[Task statement]
Of the material below, the lines to be retyped are those from the line containing "まなび (310, 830)" through the line containing "Warranty & Repair Information (142, 2214)", inclusive; reproduce them exactly.

[Task inputs]
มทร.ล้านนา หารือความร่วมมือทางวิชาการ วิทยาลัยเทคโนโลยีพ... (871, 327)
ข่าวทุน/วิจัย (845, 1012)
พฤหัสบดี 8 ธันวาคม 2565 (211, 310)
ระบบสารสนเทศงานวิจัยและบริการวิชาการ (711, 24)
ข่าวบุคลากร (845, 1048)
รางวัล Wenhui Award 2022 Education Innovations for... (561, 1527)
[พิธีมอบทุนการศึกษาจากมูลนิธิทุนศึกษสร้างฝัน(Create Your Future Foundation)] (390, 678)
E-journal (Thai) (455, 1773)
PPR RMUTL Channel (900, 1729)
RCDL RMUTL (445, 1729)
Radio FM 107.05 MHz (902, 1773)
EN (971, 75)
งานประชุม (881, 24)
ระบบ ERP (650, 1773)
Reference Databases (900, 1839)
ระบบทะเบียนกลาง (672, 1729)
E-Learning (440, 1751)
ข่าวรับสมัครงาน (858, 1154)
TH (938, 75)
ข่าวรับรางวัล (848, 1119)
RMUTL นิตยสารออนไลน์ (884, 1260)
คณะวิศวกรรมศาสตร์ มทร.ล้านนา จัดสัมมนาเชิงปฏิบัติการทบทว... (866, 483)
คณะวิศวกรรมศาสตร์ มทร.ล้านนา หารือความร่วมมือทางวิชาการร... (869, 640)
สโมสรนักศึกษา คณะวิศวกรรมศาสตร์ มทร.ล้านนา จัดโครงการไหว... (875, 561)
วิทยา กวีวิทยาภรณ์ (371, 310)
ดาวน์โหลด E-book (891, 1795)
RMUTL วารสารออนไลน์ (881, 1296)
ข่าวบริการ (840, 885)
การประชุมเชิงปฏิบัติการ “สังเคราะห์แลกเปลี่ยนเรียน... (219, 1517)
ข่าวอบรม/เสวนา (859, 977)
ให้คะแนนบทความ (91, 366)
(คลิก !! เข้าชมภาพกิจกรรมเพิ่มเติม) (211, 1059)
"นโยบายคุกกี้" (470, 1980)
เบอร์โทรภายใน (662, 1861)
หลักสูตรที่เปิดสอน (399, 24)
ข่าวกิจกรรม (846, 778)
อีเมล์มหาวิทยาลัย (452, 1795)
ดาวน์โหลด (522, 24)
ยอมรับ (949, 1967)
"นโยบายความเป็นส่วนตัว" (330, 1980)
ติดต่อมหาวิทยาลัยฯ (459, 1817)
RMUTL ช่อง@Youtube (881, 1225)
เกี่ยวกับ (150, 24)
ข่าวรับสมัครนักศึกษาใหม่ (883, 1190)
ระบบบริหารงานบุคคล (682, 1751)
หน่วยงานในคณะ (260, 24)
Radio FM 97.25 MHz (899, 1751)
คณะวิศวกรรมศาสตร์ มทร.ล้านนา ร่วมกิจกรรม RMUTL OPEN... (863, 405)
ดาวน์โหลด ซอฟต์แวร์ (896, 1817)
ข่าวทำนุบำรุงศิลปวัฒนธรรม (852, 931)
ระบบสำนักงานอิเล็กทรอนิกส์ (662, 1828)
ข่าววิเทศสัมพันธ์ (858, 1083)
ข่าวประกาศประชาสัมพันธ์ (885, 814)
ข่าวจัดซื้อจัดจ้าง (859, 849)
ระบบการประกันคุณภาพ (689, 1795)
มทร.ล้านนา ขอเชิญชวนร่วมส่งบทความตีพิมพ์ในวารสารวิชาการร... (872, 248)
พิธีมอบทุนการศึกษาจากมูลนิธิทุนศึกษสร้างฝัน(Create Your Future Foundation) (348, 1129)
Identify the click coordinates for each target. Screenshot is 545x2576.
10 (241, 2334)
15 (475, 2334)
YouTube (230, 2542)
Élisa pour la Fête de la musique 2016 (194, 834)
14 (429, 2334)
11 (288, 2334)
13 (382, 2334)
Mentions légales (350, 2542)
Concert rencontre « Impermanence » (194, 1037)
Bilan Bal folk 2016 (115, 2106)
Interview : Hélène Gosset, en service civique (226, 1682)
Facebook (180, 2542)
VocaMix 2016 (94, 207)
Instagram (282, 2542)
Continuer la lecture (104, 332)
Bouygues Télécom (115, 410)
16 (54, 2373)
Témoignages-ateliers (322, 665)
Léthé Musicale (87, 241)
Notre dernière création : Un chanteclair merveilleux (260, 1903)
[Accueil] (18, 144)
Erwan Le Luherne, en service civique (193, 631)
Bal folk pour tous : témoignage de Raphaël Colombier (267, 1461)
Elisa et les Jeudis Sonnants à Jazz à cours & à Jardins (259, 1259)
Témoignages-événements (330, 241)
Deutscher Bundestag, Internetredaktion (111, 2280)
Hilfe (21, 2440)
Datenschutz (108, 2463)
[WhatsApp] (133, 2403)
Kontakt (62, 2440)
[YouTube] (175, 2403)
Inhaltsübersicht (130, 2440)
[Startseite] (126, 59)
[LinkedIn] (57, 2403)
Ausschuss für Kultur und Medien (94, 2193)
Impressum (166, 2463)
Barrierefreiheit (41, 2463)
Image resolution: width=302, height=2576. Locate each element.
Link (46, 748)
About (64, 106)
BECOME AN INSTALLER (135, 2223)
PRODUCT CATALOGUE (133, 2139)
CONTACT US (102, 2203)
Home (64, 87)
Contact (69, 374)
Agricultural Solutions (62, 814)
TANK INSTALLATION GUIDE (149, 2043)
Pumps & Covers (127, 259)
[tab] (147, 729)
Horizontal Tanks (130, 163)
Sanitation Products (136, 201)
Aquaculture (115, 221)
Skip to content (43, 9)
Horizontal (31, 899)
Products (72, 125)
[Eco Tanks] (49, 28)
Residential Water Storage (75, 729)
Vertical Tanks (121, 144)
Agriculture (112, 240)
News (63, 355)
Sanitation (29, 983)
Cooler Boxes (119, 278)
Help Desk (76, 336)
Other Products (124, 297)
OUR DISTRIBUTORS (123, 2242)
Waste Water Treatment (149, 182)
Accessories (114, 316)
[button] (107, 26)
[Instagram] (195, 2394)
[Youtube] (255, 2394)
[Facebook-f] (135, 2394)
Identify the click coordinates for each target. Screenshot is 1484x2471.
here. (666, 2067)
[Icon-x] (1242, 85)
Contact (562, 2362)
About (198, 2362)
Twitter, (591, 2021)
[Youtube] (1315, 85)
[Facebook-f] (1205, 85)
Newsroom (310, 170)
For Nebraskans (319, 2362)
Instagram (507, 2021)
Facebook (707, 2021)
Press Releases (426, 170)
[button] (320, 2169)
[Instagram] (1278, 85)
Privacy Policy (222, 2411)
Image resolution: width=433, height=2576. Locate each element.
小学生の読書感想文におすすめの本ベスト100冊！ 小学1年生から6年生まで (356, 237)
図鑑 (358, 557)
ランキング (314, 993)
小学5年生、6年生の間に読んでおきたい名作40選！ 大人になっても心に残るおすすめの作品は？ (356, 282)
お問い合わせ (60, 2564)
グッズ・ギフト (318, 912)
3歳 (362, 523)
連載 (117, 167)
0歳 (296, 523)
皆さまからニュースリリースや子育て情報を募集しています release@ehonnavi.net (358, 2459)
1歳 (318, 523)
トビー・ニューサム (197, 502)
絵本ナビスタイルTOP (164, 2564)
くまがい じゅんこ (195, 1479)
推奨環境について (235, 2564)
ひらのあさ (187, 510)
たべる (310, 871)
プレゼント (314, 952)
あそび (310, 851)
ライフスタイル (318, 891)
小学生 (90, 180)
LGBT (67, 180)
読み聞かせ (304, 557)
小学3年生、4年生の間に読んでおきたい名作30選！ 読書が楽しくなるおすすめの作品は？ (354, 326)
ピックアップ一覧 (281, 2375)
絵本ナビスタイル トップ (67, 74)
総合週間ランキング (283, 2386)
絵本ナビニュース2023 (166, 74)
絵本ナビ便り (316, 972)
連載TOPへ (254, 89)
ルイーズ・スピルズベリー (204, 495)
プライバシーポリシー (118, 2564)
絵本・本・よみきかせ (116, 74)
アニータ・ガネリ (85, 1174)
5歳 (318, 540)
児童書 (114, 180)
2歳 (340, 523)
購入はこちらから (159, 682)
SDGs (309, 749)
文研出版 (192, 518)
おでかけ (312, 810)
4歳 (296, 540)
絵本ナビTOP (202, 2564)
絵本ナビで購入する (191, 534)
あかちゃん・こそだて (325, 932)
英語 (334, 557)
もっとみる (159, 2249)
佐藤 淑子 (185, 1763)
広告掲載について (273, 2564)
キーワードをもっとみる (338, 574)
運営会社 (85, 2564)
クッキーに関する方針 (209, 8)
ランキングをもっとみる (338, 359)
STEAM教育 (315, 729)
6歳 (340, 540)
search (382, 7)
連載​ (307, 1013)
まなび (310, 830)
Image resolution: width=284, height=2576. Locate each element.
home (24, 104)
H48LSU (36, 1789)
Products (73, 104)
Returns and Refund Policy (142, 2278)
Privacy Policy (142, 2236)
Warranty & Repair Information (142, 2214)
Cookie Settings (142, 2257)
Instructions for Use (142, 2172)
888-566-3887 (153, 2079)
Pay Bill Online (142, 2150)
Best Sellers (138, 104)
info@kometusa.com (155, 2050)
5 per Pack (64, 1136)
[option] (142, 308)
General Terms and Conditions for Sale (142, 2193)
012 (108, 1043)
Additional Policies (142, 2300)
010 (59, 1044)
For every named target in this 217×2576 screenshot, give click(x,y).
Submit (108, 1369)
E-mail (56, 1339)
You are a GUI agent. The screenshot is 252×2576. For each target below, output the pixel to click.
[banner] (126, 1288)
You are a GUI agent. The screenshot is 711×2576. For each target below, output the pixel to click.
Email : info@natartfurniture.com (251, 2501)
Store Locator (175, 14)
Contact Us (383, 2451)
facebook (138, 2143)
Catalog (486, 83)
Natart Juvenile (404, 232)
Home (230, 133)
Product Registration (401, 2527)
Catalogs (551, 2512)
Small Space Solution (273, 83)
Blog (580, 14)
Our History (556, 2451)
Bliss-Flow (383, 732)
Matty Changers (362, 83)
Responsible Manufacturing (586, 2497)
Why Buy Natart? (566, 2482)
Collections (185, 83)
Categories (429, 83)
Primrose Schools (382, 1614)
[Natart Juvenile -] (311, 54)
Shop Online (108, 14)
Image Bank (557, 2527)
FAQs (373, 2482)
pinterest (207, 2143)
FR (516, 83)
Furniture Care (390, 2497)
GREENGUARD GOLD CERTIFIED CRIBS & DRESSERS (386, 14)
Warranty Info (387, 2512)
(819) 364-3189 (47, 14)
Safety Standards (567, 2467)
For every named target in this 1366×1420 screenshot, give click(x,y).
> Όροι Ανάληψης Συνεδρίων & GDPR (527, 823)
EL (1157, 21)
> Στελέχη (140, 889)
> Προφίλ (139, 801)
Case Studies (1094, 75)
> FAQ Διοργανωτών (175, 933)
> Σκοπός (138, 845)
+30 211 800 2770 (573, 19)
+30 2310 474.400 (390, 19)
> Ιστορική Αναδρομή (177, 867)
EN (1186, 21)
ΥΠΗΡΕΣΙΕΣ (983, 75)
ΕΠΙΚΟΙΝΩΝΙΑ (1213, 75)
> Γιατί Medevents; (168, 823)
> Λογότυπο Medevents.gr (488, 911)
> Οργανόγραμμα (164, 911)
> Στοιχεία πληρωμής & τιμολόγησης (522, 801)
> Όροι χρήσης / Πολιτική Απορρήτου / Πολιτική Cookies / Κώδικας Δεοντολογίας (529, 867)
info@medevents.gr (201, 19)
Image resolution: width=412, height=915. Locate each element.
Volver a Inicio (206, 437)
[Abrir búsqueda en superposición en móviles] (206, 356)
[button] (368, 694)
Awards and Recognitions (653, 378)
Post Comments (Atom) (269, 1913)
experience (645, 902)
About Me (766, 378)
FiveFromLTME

[Response below]
まなび (310, 830)
Image resolution: width=284, height=2576. Locate each element.
home (24, 104)
H48LSU (36, 1789)
Products (73, 104)
Returns and Refund Policy (142, 2278)
Privacy Policy (142, 2236)
Warranty & Repair Information (142, 2214)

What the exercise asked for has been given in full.